Reproduce each of the following rows verbatim, omitting the pictures from your answer.
>> BEGIN Records for processing
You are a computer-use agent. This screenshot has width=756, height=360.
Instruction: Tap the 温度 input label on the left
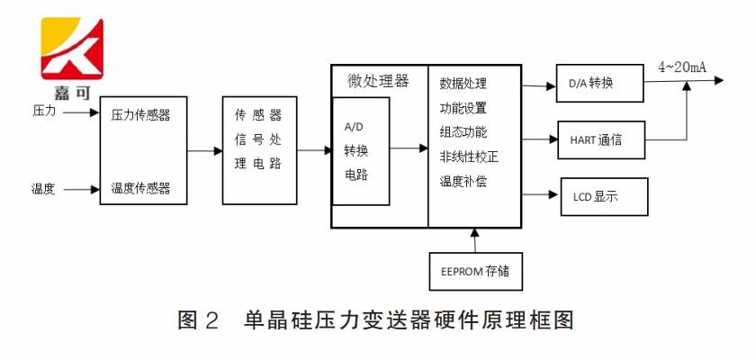click(x=44, y=189)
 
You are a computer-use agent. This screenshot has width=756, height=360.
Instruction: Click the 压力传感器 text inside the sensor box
click(x=140, y=115)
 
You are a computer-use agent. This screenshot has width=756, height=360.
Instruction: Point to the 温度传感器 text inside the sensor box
click(x=140, y=189)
>> END Records for processing
■ Task output ■
You are a computer-use agent. This screenshot has width=756, height=360.
Instruction: Tap the 温度 input label on the left
click(x=44, y=189)
 
You are a computer-use agent. This screenshot has width=756, height=360.
Instruction: Click the 压力传感器 text inside the sensor box
click(x=140, y=115)
 
You are a computer-use agent. This screenshot has width=756, height=360.
Instruction: Point to the 温度传感器 text inside the sensor box
click(x=140, y=189)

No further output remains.